# Directions:
Transcribe exactly the line that contains "Primenjene nauke (565, 996)" and every line below it in the listing, through the last, and no other lines.

# Raw data:

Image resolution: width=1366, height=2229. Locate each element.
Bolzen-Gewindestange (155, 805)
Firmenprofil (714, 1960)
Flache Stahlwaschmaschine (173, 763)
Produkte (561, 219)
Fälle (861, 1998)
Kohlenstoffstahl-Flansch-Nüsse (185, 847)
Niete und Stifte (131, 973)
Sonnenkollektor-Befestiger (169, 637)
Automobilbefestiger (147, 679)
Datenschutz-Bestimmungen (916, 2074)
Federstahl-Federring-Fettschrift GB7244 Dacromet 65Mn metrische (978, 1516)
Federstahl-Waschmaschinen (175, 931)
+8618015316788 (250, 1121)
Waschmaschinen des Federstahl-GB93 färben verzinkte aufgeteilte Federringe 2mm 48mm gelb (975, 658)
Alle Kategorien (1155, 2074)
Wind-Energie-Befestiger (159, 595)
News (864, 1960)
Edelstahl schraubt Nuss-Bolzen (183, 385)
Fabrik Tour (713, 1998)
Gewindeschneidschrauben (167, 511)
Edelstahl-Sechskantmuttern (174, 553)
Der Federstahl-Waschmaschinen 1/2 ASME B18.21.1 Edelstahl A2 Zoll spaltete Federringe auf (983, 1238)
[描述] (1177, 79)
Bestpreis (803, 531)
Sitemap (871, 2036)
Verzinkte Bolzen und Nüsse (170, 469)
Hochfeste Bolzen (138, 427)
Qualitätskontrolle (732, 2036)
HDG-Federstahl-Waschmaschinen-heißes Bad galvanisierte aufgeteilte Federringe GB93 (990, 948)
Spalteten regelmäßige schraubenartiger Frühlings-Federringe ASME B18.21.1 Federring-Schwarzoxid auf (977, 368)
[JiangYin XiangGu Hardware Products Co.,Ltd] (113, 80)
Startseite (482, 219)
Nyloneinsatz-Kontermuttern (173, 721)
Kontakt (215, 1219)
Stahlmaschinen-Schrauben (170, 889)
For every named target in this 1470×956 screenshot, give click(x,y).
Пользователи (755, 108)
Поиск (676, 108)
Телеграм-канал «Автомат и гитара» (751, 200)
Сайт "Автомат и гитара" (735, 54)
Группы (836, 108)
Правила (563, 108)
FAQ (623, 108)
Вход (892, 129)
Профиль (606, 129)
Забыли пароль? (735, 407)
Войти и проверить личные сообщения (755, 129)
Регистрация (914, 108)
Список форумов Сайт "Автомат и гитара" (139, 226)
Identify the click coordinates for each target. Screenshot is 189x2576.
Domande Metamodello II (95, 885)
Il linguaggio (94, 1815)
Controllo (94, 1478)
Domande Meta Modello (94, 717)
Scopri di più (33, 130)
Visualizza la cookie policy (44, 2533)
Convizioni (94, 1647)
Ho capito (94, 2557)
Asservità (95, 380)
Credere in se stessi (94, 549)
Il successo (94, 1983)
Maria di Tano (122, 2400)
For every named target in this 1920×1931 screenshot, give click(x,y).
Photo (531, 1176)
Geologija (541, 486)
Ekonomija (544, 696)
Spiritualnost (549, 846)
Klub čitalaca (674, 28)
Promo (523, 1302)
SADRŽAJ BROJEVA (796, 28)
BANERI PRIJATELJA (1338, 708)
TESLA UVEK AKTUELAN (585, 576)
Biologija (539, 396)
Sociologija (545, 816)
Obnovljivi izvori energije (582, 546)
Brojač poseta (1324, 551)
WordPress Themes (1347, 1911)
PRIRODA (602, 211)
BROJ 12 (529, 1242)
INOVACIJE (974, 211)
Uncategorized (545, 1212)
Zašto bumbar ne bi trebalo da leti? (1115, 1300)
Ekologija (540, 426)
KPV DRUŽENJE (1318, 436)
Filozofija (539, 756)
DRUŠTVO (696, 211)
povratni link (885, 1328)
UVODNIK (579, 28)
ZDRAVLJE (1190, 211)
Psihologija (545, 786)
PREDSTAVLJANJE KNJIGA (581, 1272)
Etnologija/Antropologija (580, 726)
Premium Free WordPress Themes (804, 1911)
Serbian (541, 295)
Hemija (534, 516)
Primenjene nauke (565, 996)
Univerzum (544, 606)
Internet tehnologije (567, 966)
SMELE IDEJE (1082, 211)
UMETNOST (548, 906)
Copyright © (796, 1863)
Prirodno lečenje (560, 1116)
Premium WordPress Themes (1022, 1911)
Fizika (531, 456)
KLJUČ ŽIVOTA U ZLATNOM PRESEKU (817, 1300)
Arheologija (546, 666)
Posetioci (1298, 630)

# Answer to this problem:
Primenjene nauke (565, 996)
Univerzum (544, 606)
Internet tehnologije (567, 966)
SMELE IDEJE (1082, 211)
UMETNOST (548, 906)
Copyright © (796, 1863)
Prirodno lečenje (560, 1116)
Premium WordPress Themes (1022, 1911)
Fizika (531, 456)
KLJUČ ŽIVOTA U ZLATNOM PRESEKU (817, 1300)
Arheologija (546, 666)
Posetioci (1298, 630)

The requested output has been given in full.